Tuning the biological activity profile of antibacterial polymers via subunit substitution pattern

Abstract

Binary nylon-3 copolymers containing cationic and hydrophobic subunits can mimic the biological properties of host-defense peptides, but relationships between composition and activity are not yet well understood for these materials. Hydrophobic subunits in previously studied examples have been limited mostly to cycloalkane-derived structures, with cyclohexyl proving to be particularly promising. The present study evaluates alternative hydrophobic subunits that are isomeric or nearly isomeric with the cyclohexyl example; each has four sp(3) carbons in the side chains. The results show that varying the substitution pattern of the hydrophobic subunit leads to relatively small changes in antibacterial activity but causes significant changes in hemolytic activity. We hypothesize that these differences in biological activity profile arise, at least in part, from variations among the conformational propensities of the hydrophobic subunits. The α,α,β,β-tetramethyl unit is optimal among the subunits we have examined, providing copolymers with potent antibacterial activity and excellent prokaryote vs eukaryote selectivity. Bacteria do not readily develop resistance to the new antibacterial nylon-3 copolymers. These findings suggest that variation in subunit conformational properties could be generally valuable in the development of synthetic polymers for biological applications.

Figure 1

(a) β-Lactams used in this study, (b) representative copolymer synthesis, (c) nylon-3 copolymers prepared from equimolar binary β-lactam mixtures and containing 50% DM and 50% of a hydrophobic subunit, and (d) PHMB. The DM and CH subunits are racemic. All polymers are heterochiral.

[Stored records]

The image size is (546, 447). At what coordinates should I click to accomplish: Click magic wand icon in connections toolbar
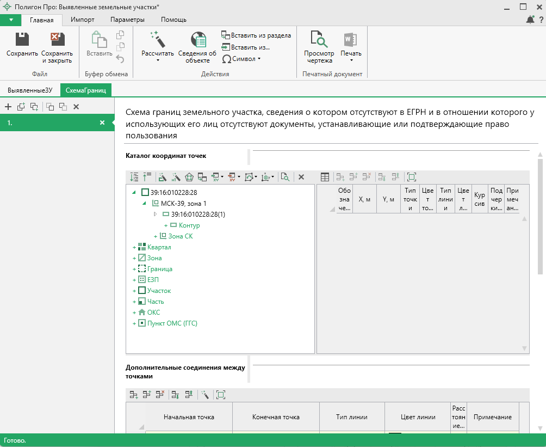[x=205, y=395]
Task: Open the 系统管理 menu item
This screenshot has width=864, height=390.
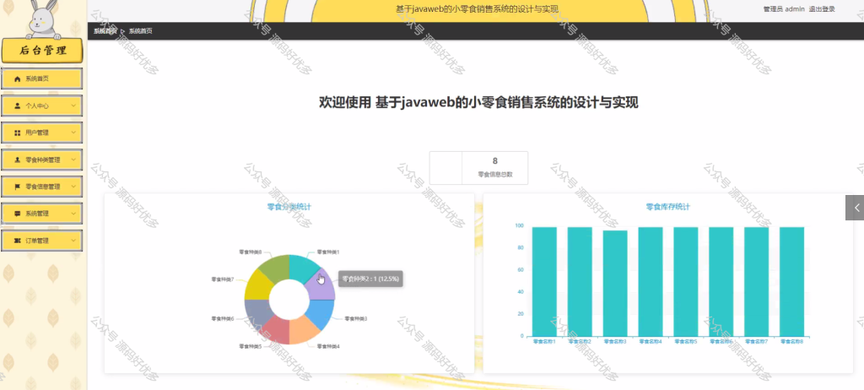Action: pos(42,214)
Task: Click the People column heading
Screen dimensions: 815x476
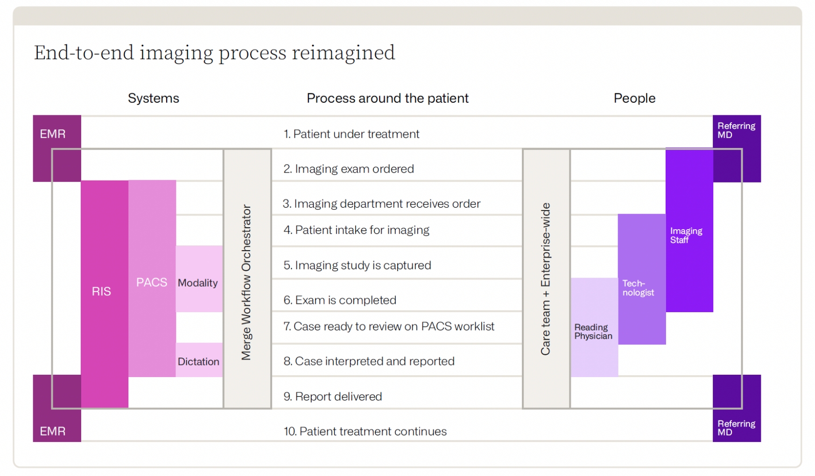Action: click(634, 98)
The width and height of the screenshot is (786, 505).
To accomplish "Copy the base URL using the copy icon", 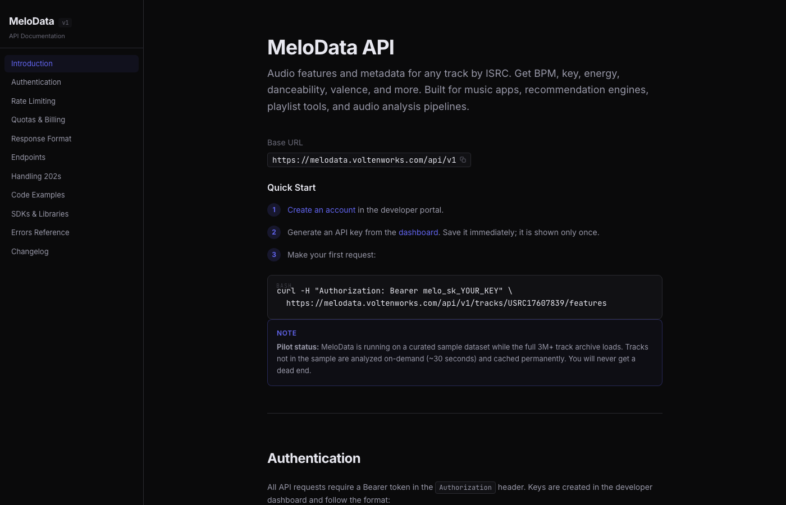I will [x=463, y=160].
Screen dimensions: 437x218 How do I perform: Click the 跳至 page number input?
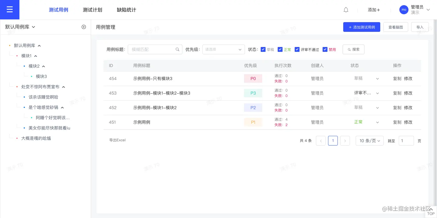[x=406, y=141]
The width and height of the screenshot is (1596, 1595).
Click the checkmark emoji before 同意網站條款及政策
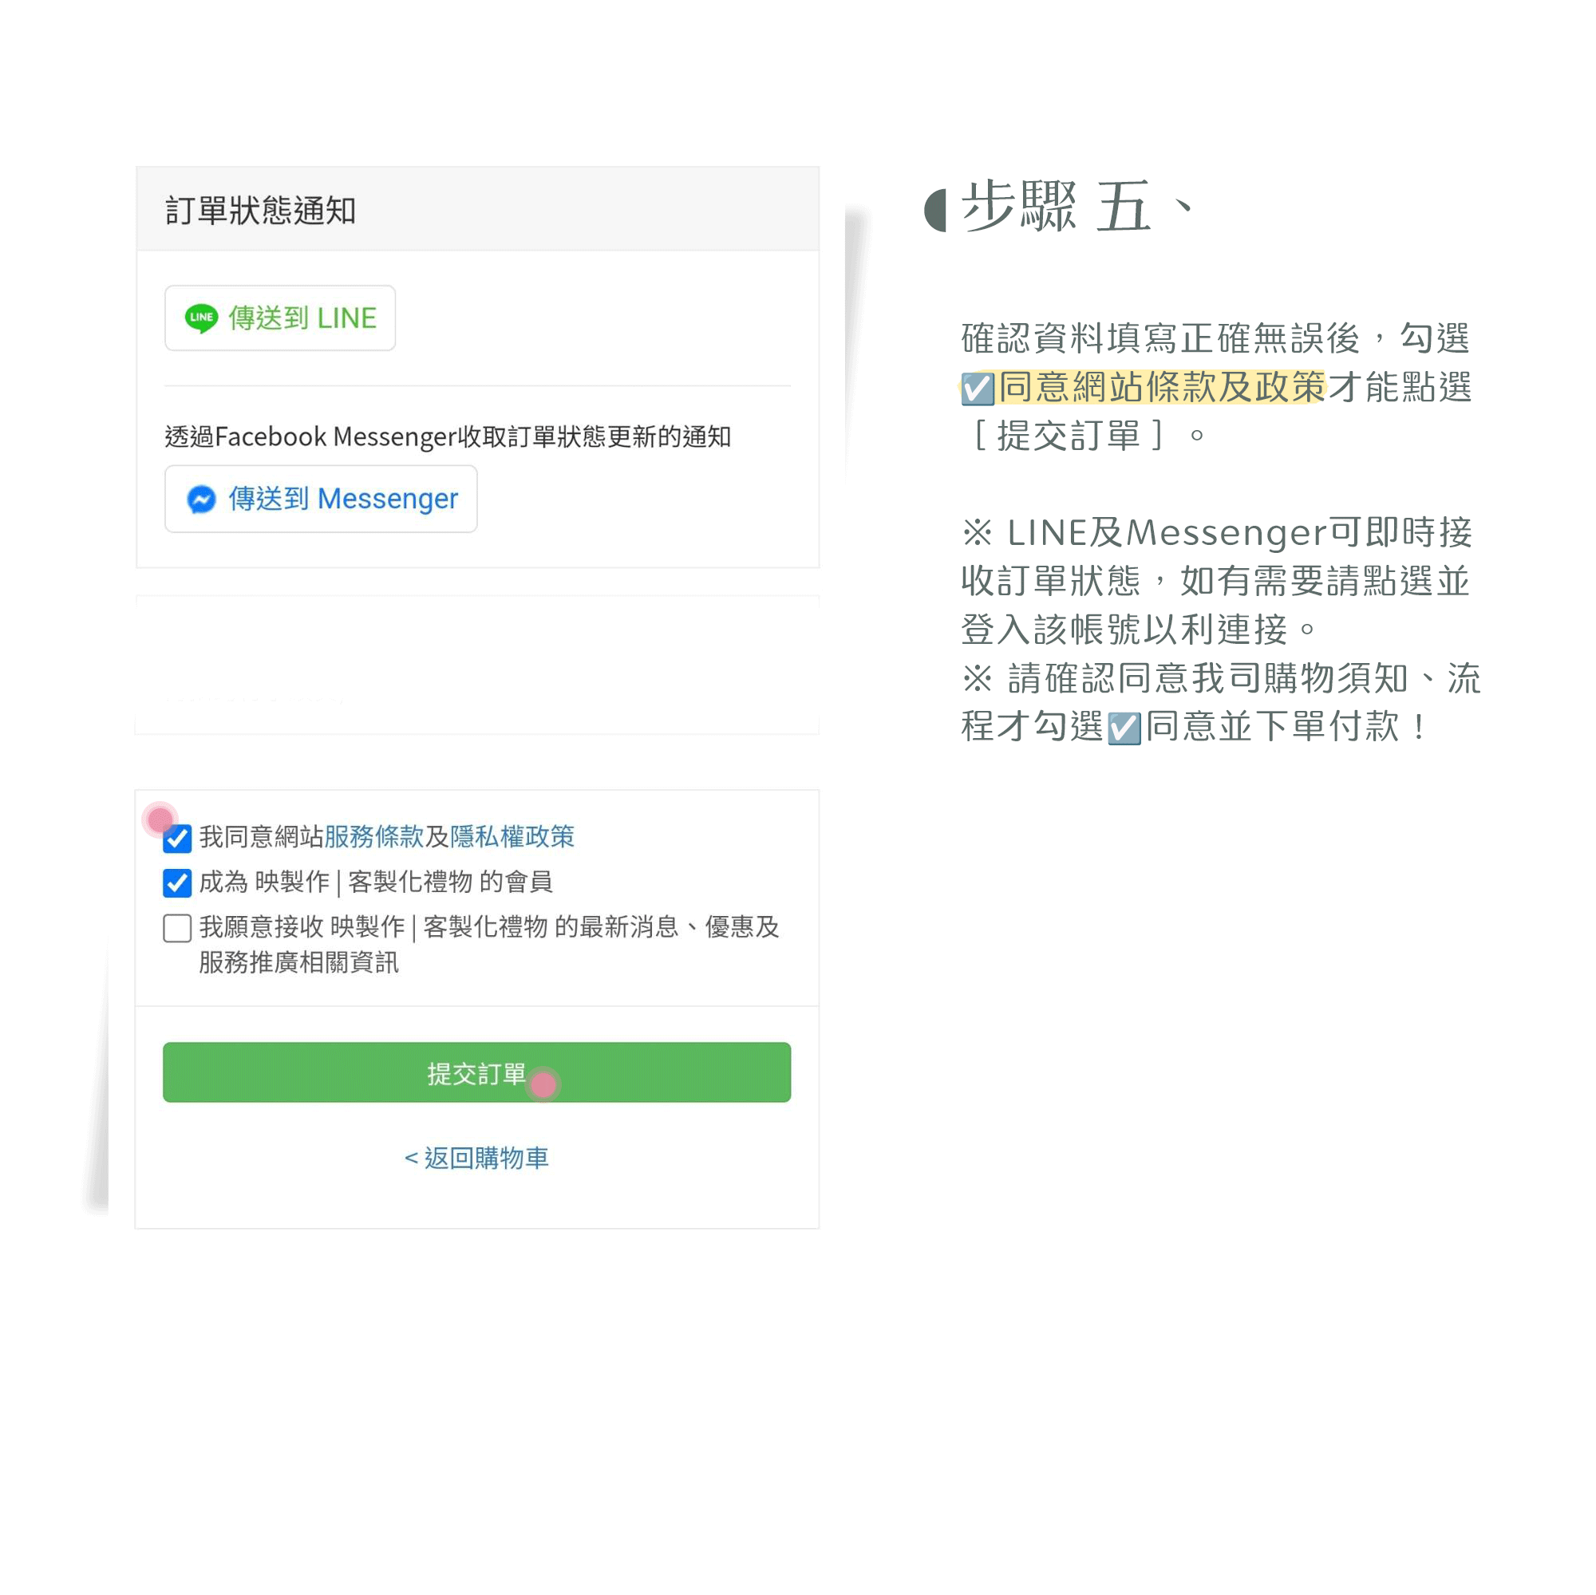click(x=977, y=388)
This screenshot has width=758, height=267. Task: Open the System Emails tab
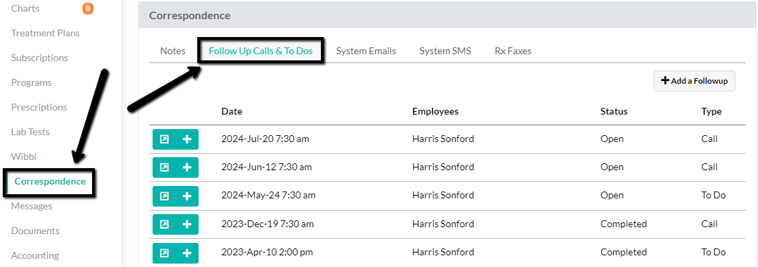[x=366, y=51]

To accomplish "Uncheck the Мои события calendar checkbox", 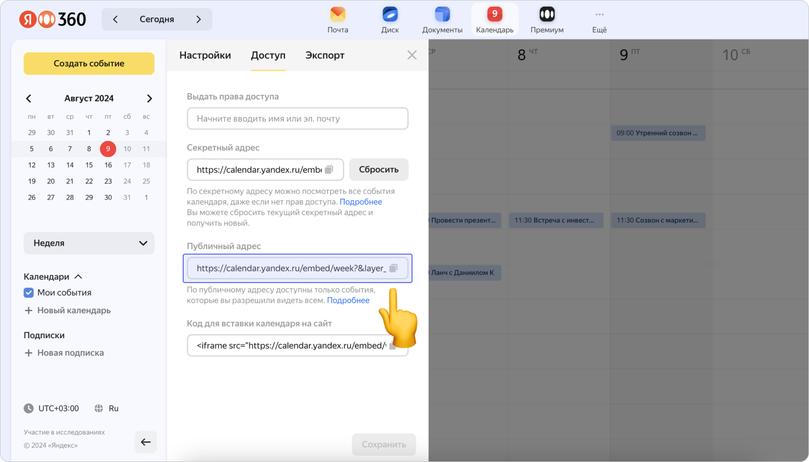I will click(x=29, y=293).
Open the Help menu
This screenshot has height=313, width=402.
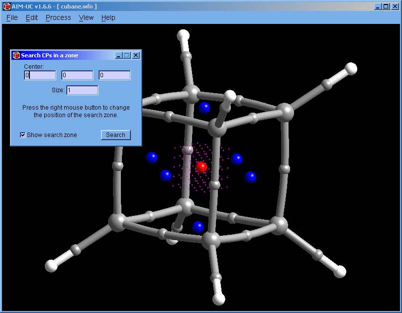108,17
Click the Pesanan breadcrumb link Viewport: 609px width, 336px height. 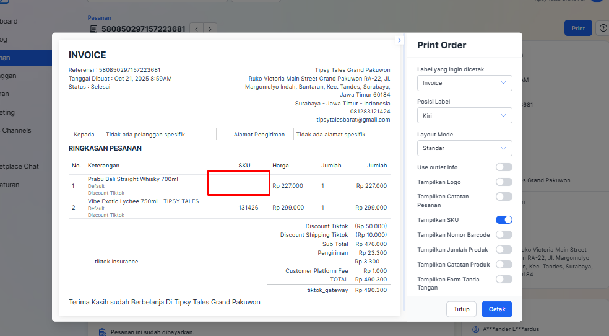click(100, 18)
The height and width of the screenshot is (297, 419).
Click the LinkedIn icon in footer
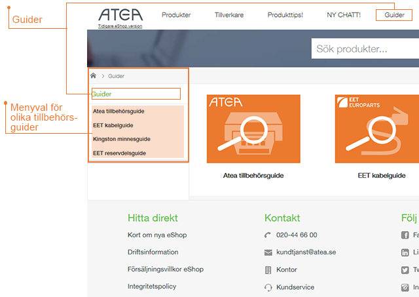[405, 252]
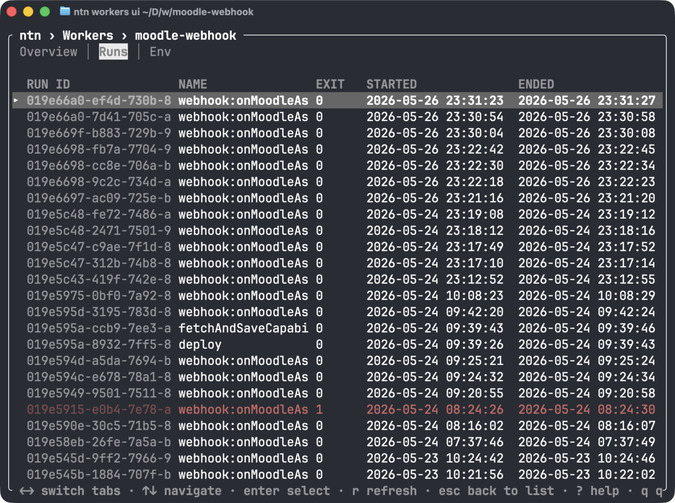The height and width of the screenshot is (503, 675).
Task: Click the green zoom window button
Action: pos(44,11)
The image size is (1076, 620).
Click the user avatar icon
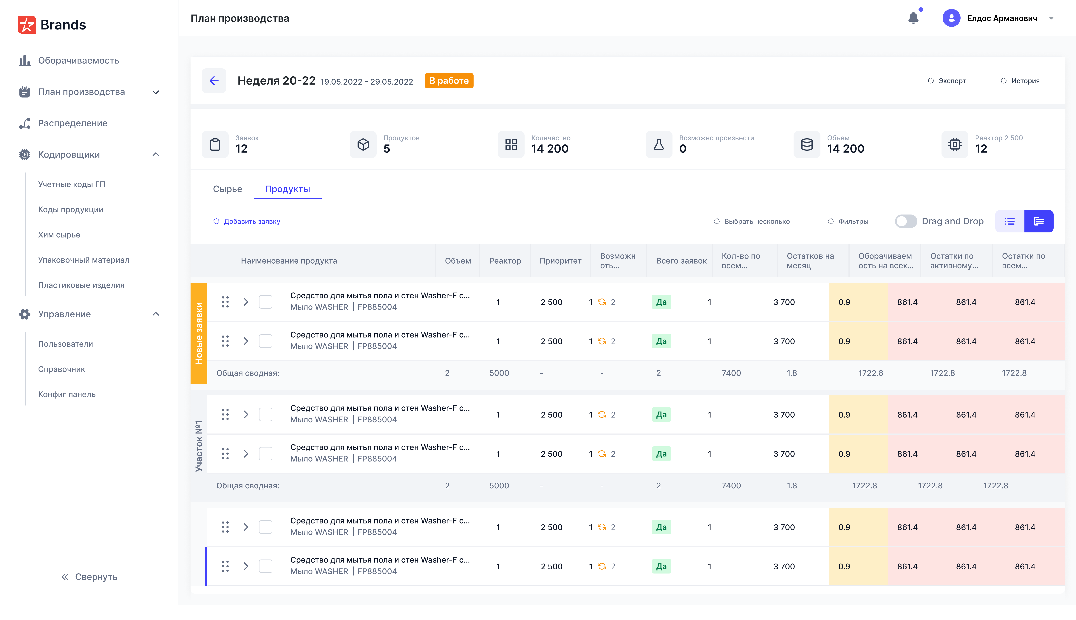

REQUIRED WORK
a) Answer these questions about the nylon-3 copolymer passage:
(i) Which hydrophobic subunit had proven particularly promising in previously studied examples?
(ii) Which subunit is described as optimal among those examined?
(iii) What share of DM do the copolymers in part (c) of the figure contain?
b) Give again the part of the nylon-3 copolymer passage that opens with the words containing "(a) β-Lactams used" and closes with "polymers are heterochiral.".
The listing isn't needed for any task.

WRITTEN ANSWERS
a)
(i) Cyclohexyl.
(ii) The α,α,β,β-tetramethyl unit.
(iii) 50%.

b)
(a) β-Lactams used in this study, (b) representative copolymer synthesis, (c) nylon-3 copolymers prepared from equimolar binary β-lactam mixtures and containing 50% DM and 50% of a hydrophobic subunit, and (d) PHMB. The DM and CH subunits are racemic. All polymers are heterochiral.